They Say: Housework and Having Kids Don't Mixtoddler-times
In our house, everyone helps out with chores. For the most part, I do the cooking and my wife does the clean-up because that’s where our strengths lie, but we aren’t locked into those roles. But the idea of “women’s work” is not new — there is a reason there is so much humor based on the idea of men not cleaning up after themselves or trying to get them to help out. In our culture, housework is not seen as masculine. Well, if you’ve had a hard time getting your partner to help out around the house, things just got a whole lot worse.
Fertility expert Dr. De-Kun Li, of Stanford University, has found that some types of housework can reduce the quality of a man’s sperm. Dr.
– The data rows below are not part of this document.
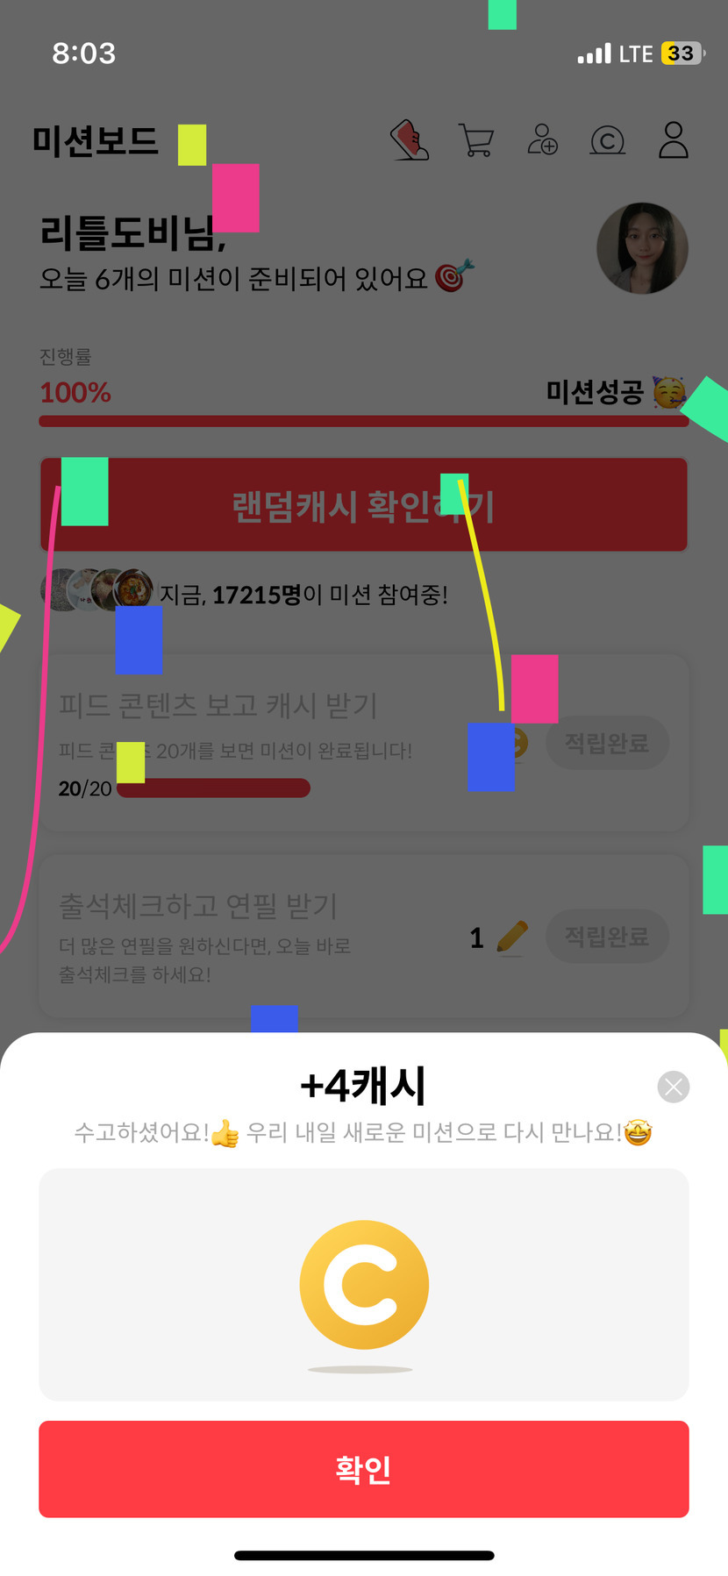Tap the add friend icon

click(x=542, y=139)
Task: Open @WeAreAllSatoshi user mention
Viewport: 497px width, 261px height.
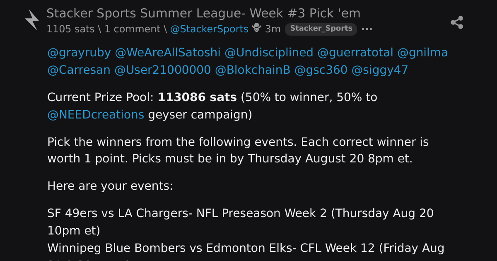Action: pos(168,53)
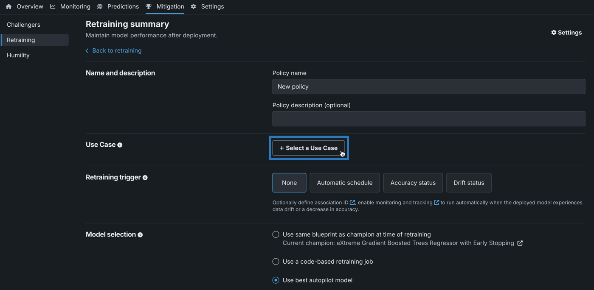Select Use a code-based retraining job
This screenshot has width=594, height=290.
(x=276, y=262)
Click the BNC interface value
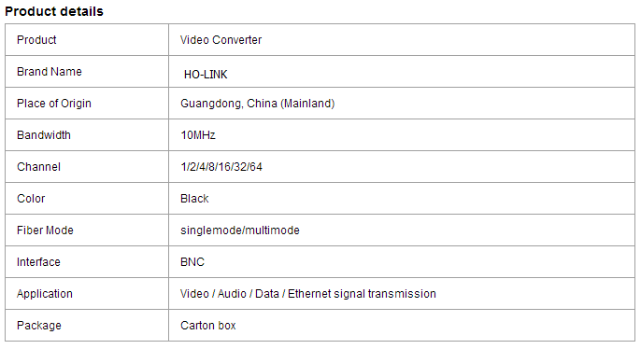This screenshot has height=349, width=641. 192,261
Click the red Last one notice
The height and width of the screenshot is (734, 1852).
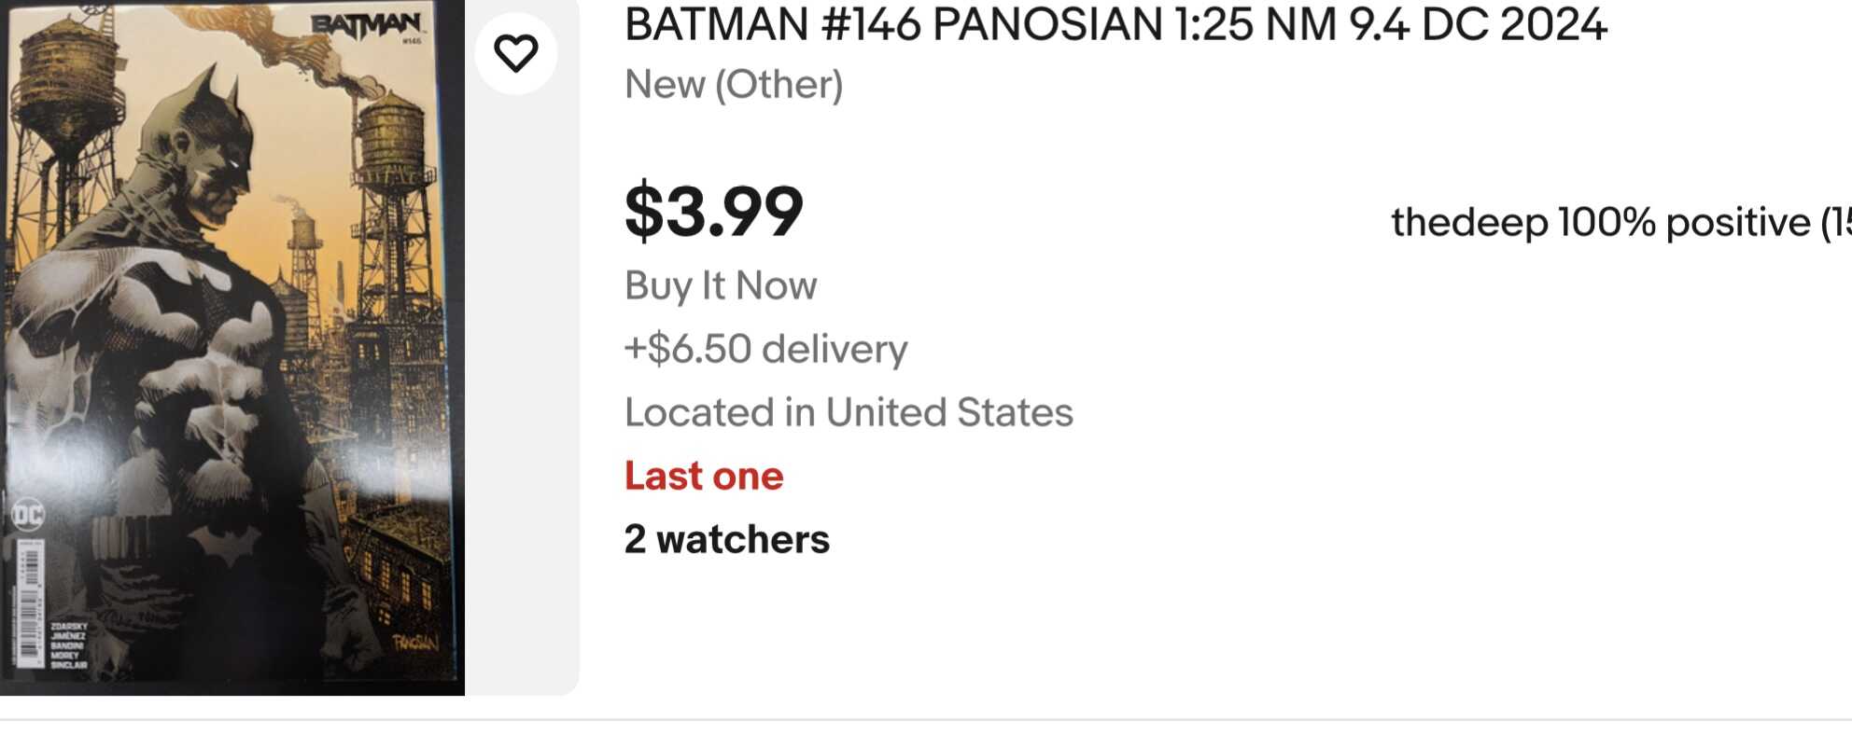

Li says his “is the first study to show a link between measured electromagnetic fields and poor semen quality in humans, which may provide a logical explanation for why we have seen reductions in sperm quality in men over the past century.”
Dr. Allan Pacey, a fertility researcher at Sheffield University in the UK and a member of the British Fertility Society, agrees. “I believe there might be something in it,” he said. “If these results are repeated in a bigger study, we need to start thinking seriously about promoting advice about avoiding exposure.” I can imagine that would be perhaps the most successful ad campaign of all time: “Men — Save your sperm! Stay away from housework!”
Now, admittedly, the study was small and focused on the effects of electromagnetic fields — meaning taking out the trash is still okay — but if you’re trying to get pregnant it might be worth switching off the vacuum cleaner and handing him a broom instead. Or better still, hire a cleaning service while you work on the baby thing.